Saturday, April 30, 2011

Spider Silk With Silk Worms





This is a worthy effort and it appears we will soon have spider silk in commercial volumes to work with.  Medical applications are obvious, but whenever a new material becomes readily available, applications mushroom.   And yes a woven line is an obvious application with plenty of utility.


Certainly the commercial silk industry is well established and is ready to introduce a new product in high volume.  We do not have to invent that also.

We can expect fabrics rather quickly and their abilities will be interesting to observe.

Spider-silk-producing silkworms to be commercially developed

11:18 April 13, 2011

Biotech firm Sigma Life Science plans on developing genetically-modified silkworms, that will produce spider silk for use in commercial applications

(Photo: Fastily)

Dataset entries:
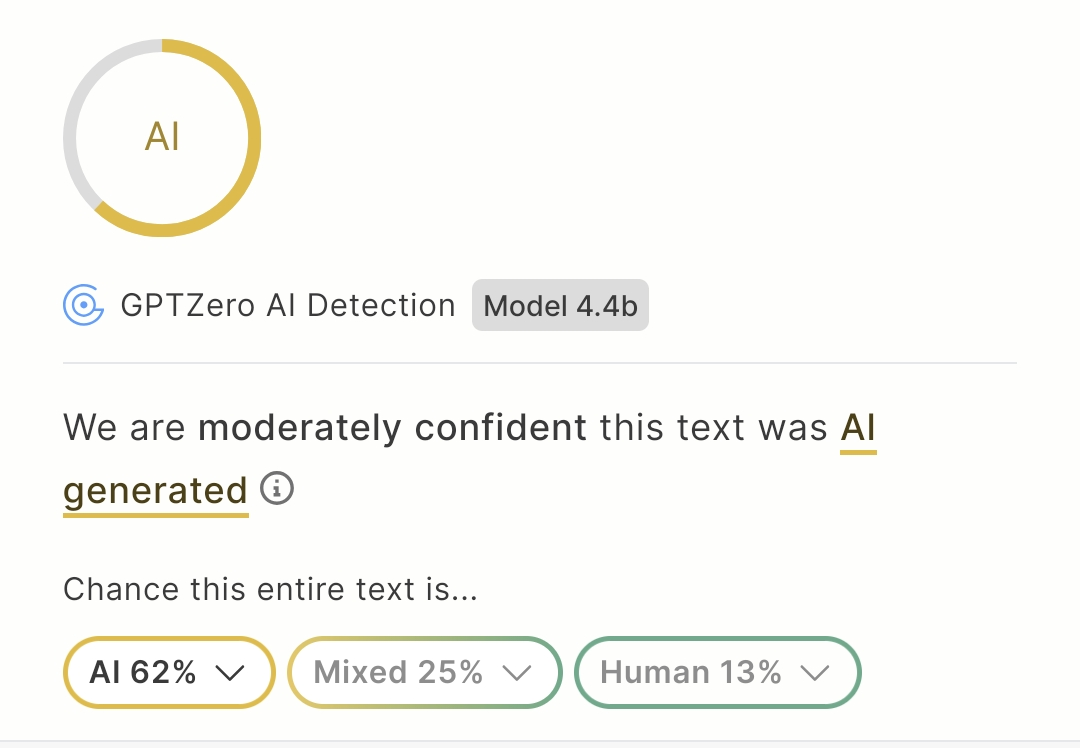Click the info icon beside "generated"
Screen dimensions: 1080x748
277,489
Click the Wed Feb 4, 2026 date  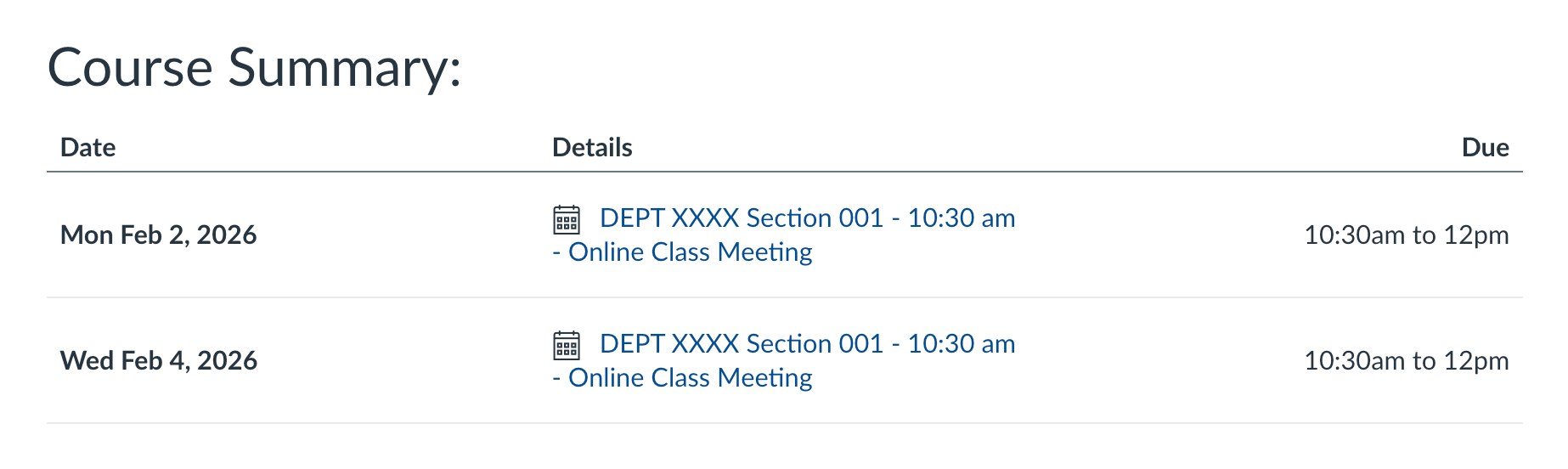coord(159,361)
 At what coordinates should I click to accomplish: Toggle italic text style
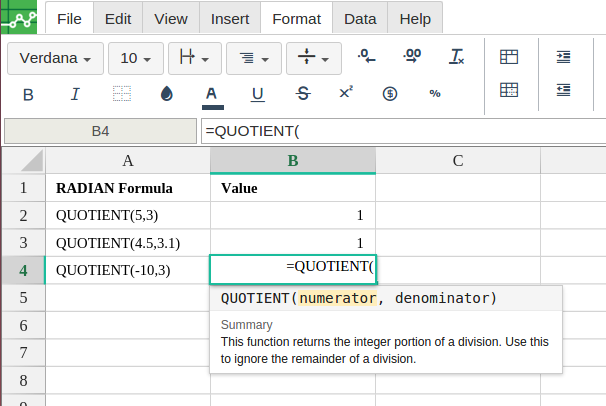[x=75, y=94]
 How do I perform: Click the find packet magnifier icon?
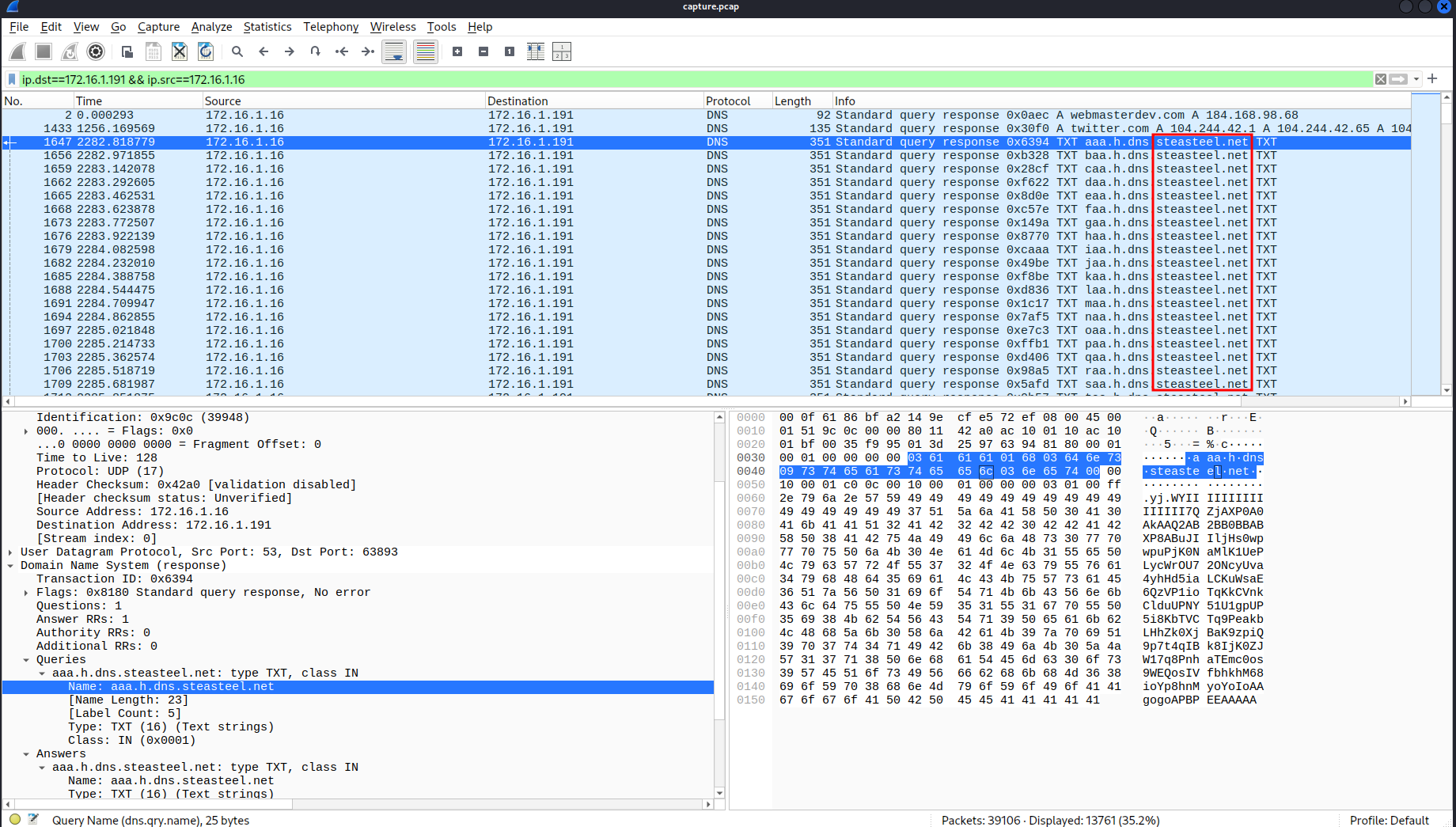pos(237,52)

ACTIVITY 1:
Which biotech firm plans to develop silkworms that produce spider silk, according to the post about spider silk?
ACTIVITY 2:
Change the stretch of the spider silk post from "This is a worthy" through "plenty of utility." by replacing "commercial volumes" with "large quantities".
Rely only on the text about spider silk, not on the entries.

YOUR SOLUTION 1:
Sigma Life Science

YOUR SOLUTION 2:
This is a worthy effort and it appears we will soon have spider silk in large quantities to work with.  Medical applications are obvious, but whenever a new material becomes readily available, applications mushroom.   And yes a woven line is an obvious application with plenty of utility.